Definitely electrically isolate if any connection possible to the mains in any form. This might be
as simple as only powering from an isolated (no charger) laptop.

The issue with EEG signals is interference and the high impedance signal source. For ECG
they use special coax-in-coax to allow a bootstrapped middle coax conductor to cancel out
the cable capacitance from loading the signals. (As featured in "The Art of Electronics"). And
I presume its all differential sensing.

raschemmel:
The dual supply voltages were generated by inductive coupling charge pump circuits that used magnetic coupling to create an electrical isolation barrier. On the input side was all the circuitry that ran off the ac wall power. On the patient side (all the ekg electrode monitoring circuitry) was 100% electrically isolated from the the AC input side by the magnetically coupled charge pump power supply circuits.

That's another way of saying an Isolated DC/DC Converter as I described. These have of course, for some thirty-odd years been available as a fully-specified module. Like any other switchmode converter, they use high frequencies (tens of kHz to possibly MHz) to permit the use of small transformers (such as pot cores) with substantial insulation barriers between windings

Of course FDA approval is contingent on many factors, not the least of which is the isolated supply. The high price tag is probably due more to the test & documentation than to the cost of the technology (components) itself.

Not sure if this is any help:
ECG Processing

ECG Processing hardware

raschemmel:
The high price tag is probably due more to the test & documentation than to the cost of the technology (components) itself.

You better believe it!

This necessarily applies to all medical tools, surgical instruments and equipments, and implants.

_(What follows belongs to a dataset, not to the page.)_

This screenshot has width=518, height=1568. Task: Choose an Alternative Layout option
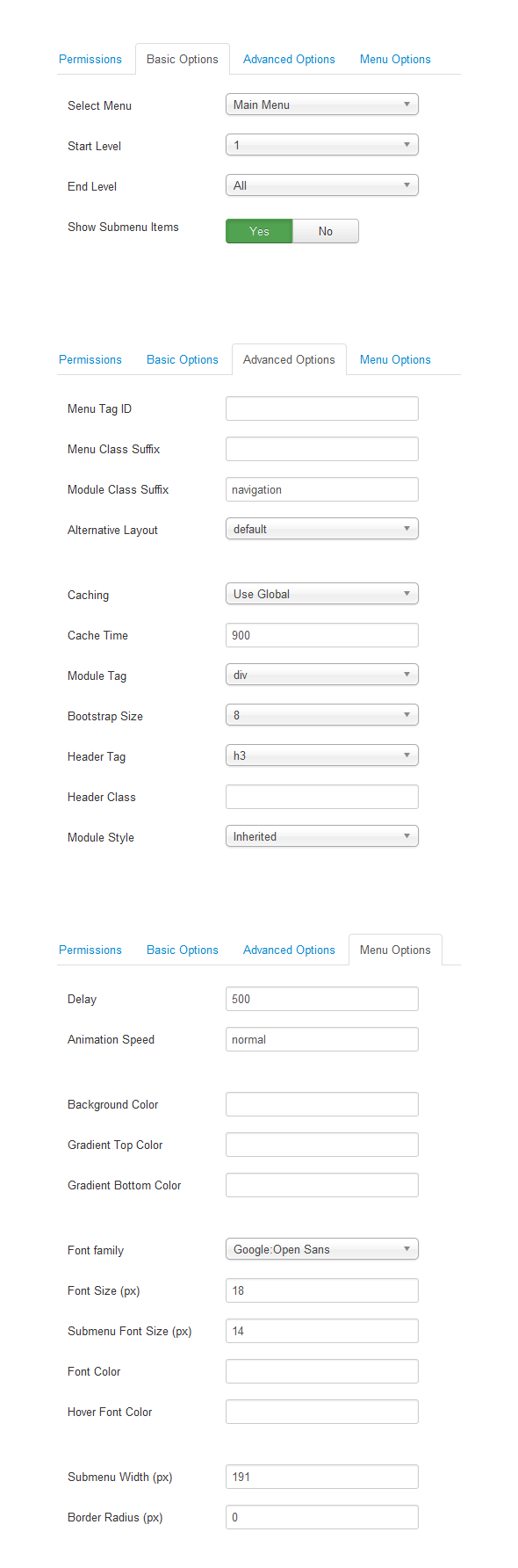point(322,529)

Mind you, I suspect there is also an aspect of "what the market will bear" once companies have dominance, as there is with supermarkets. :smiling_imp:

The "whatever the market will bear" immediately comes into play when marketing any device for monitoring tha heart because the interest in doing so indicates that the cardiovascular system has been compromised by age, lack of exercise or something more serious.. I almost killed my best friend by accident when I was 14 years old. He was a Sherlock Holmes fan and was bragging about being a master of disquise so I invited him to my house knowing he would be walking and I put on my my mother's hat , overcoat, galoshes and white frame sunglasses and shuffled down the sidewalk , hunched over with my head down as he aporoached and then grabbed him by the shoulders and yelled
. His brain had told him I was a harmless old lady so he never gave me a second look. It took him completely by surprise. He almost went into ventricular fibrilation because he had a heart murmer as a child and had never told me. I freaked out when he started grabbing his chest. What 14 year old could anticipate that ?

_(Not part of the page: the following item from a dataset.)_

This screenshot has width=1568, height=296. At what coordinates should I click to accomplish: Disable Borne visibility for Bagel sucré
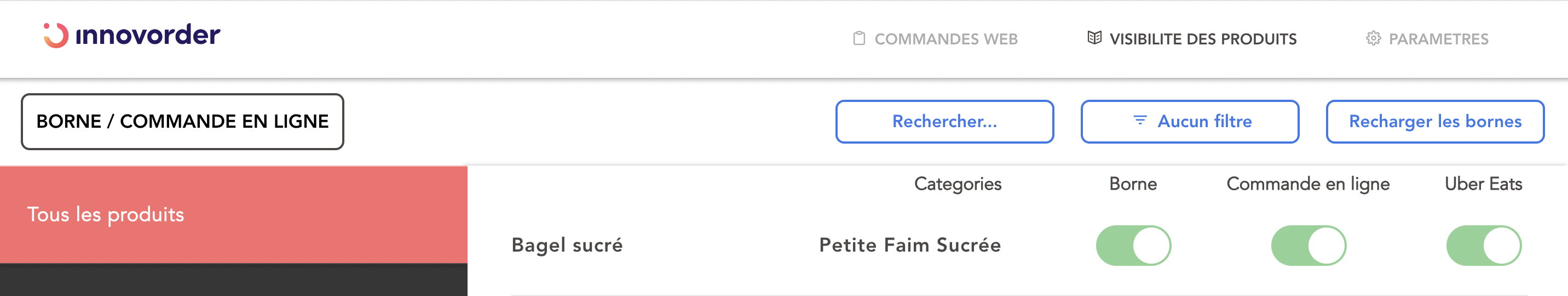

Fortunately ventricular fibrillation and congenital heart murmurs are not related. :roll_eyes:

He was perfectly durable; someone (over-protective mum?) was using that as an excuse to molly-coddle. :grinning:

I think what he said when he grabbed is chest and started hyperventilating was "You almost gave me a heart attack ! I have a congenital heart valve defect." (The artificial heart valve technology in 1963 was not very advanced) I guess my point is that for some people, not being able to monitor their heart activity is not an option so they are at the mercy of the market price.

I am sticking with my analysis of your friend's cameo. Hyperventilation indeed. What they did not have in 1963 was cardiac ultrasound (and even II would have been a big ask) so what doctors said would have had a significant BS component.

Now of course, the good example of effective isolation - in fact precisely what far_1 describes, is the current generation of Holter monitor powered by two AA batteries and using an SD card. (Well, at least the one I have had on me does that.)